§ **DATA UNDER STUDY**

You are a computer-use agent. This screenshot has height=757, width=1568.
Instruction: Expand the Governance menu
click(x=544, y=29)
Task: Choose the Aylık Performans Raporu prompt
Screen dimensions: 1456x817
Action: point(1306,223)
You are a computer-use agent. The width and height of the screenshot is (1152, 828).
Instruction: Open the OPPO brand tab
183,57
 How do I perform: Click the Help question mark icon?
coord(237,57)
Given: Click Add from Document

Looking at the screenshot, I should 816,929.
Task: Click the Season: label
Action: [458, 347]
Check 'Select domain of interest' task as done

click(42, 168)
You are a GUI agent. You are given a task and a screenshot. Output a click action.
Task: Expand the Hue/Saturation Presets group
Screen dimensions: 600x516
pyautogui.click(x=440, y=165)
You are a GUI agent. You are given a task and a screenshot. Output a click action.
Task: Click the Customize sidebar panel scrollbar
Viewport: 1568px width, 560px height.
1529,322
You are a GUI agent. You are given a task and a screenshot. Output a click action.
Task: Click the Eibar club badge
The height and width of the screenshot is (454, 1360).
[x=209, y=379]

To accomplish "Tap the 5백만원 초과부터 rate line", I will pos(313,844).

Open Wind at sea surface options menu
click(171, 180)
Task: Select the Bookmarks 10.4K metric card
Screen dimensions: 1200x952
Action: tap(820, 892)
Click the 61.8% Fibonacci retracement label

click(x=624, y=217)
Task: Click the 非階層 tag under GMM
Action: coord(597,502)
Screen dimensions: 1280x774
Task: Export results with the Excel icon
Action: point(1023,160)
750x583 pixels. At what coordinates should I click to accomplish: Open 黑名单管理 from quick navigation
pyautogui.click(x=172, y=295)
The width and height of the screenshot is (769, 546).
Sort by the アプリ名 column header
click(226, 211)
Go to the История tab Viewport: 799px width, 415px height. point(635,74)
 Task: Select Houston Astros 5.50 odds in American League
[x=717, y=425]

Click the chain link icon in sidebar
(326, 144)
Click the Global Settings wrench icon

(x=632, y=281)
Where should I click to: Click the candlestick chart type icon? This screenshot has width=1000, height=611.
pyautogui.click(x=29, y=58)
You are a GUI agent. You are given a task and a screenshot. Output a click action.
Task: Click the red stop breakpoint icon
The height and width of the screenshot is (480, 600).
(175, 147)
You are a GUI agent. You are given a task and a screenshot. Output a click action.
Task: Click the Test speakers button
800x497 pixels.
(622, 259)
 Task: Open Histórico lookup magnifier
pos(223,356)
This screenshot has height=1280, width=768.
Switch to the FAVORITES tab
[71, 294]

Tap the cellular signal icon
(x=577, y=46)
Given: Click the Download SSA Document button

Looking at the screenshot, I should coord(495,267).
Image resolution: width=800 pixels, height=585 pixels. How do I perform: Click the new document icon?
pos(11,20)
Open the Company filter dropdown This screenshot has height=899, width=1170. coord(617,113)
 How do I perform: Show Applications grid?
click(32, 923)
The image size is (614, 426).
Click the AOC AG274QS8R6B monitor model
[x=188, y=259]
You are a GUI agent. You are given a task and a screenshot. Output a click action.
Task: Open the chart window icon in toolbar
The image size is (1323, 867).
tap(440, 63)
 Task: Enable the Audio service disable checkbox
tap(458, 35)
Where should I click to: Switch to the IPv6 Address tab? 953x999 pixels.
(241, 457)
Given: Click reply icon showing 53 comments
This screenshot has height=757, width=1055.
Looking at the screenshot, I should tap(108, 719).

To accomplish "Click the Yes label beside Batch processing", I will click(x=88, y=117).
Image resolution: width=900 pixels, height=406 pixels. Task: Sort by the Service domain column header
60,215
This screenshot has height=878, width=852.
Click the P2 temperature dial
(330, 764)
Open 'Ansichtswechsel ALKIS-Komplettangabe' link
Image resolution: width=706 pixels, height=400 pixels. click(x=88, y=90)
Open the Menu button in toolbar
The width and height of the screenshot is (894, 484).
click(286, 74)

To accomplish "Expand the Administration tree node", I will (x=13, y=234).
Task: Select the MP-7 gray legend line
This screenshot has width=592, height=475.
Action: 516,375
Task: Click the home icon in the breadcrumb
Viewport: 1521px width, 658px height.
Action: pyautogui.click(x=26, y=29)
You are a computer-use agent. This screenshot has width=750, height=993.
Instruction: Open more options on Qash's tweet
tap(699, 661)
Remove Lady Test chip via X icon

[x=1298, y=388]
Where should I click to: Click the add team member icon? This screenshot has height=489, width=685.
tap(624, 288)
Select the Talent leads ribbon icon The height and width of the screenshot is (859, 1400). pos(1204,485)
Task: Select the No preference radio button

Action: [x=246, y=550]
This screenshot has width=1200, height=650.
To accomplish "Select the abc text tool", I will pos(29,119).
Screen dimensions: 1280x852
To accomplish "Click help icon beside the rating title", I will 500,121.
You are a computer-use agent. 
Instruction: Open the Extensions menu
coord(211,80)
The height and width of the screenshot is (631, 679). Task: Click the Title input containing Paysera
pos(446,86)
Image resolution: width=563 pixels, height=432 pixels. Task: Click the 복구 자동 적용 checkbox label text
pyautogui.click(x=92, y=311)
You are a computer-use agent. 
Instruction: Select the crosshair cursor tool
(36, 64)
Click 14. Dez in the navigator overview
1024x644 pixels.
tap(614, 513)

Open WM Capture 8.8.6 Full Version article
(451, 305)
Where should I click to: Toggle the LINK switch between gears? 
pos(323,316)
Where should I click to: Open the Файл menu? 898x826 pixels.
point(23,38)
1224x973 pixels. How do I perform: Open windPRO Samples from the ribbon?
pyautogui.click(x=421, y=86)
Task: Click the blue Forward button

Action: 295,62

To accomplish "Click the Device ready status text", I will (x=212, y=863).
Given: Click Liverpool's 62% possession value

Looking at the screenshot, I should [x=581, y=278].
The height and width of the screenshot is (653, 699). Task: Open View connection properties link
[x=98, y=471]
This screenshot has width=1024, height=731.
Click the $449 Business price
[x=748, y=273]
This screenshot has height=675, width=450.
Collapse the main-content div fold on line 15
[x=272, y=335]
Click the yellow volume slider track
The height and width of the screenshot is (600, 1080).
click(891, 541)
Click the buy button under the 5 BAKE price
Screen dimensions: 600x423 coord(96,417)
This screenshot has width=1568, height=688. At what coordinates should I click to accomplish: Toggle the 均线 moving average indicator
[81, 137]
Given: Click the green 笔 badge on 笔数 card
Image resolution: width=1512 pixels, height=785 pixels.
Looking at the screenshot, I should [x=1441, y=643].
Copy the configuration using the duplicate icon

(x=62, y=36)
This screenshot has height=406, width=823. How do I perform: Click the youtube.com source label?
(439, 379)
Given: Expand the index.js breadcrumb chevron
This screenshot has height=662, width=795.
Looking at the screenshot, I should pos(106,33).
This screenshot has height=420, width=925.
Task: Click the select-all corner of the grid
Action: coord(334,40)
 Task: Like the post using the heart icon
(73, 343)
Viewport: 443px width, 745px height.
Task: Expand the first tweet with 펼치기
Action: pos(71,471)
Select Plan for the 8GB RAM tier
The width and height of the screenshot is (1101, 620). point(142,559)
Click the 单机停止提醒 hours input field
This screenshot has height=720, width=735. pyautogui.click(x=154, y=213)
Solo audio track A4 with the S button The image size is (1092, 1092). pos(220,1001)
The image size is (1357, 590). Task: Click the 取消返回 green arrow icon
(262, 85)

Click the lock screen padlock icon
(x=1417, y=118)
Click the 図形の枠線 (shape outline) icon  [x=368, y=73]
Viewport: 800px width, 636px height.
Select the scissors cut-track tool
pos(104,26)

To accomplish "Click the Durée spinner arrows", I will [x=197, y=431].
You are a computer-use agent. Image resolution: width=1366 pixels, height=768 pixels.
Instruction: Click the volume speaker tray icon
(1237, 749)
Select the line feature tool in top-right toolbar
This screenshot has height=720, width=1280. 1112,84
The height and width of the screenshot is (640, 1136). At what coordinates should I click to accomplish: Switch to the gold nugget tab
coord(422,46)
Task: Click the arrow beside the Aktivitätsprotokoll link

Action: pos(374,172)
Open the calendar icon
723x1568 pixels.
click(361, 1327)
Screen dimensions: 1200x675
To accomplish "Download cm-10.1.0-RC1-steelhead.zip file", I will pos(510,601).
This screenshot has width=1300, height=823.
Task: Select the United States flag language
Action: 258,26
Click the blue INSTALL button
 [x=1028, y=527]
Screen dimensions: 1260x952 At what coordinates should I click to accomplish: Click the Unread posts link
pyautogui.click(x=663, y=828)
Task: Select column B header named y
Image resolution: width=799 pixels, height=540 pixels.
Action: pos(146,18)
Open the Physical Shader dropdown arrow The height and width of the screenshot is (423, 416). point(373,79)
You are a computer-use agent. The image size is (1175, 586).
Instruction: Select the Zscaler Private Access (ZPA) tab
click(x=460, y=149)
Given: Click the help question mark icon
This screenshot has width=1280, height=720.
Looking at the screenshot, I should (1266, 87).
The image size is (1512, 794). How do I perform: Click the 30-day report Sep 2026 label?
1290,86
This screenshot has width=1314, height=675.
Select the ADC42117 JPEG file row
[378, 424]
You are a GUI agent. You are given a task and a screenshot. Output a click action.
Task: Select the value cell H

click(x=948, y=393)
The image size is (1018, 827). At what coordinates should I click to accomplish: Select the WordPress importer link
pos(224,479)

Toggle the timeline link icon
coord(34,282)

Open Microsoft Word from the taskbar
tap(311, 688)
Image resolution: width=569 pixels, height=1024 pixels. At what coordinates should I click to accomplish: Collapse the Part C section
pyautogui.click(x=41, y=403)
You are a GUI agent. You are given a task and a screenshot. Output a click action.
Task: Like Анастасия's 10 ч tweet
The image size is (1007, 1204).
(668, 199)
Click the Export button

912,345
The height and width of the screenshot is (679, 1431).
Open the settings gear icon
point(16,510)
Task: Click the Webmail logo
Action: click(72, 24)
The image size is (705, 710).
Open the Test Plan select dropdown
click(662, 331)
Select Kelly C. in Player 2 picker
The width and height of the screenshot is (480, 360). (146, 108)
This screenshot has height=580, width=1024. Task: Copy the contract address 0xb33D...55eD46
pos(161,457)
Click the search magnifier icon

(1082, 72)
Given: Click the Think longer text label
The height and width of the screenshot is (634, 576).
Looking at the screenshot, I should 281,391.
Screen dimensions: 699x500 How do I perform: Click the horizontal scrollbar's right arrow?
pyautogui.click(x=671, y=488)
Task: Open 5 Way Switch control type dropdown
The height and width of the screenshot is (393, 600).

§ **ABOUT THIS TASK**
Only lines with the string "computer" belong in the answer; copy each of them from the listing.

§ **YOUR SOLUTION**
You are a computer-use agent. This screenshot has height=757, width=1568.
You are a computer-use agent. The width and height of the screenshot is (1152, 828).
You are a computer-use agent. This screenshot has width=750, height=993.
You are a computer-use agent. 
You are a computer-use agent. 
You are a computer-use agent. Image resolution: width=1366 pixels, height=768 pixels.
You are a computer-use agent. The image size is (1175, 586).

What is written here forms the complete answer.